__DATA SECTION__:
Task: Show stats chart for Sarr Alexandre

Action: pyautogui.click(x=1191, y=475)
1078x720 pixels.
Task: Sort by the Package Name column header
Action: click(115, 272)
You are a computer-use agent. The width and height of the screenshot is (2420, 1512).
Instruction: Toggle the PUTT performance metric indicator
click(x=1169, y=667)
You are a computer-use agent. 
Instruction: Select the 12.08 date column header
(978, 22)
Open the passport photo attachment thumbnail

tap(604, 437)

__WHAT TO WORK ON__: Across the records above, count the lines holding "computer" and reply with that number alone.

__RESULT OF THE TASK__: 2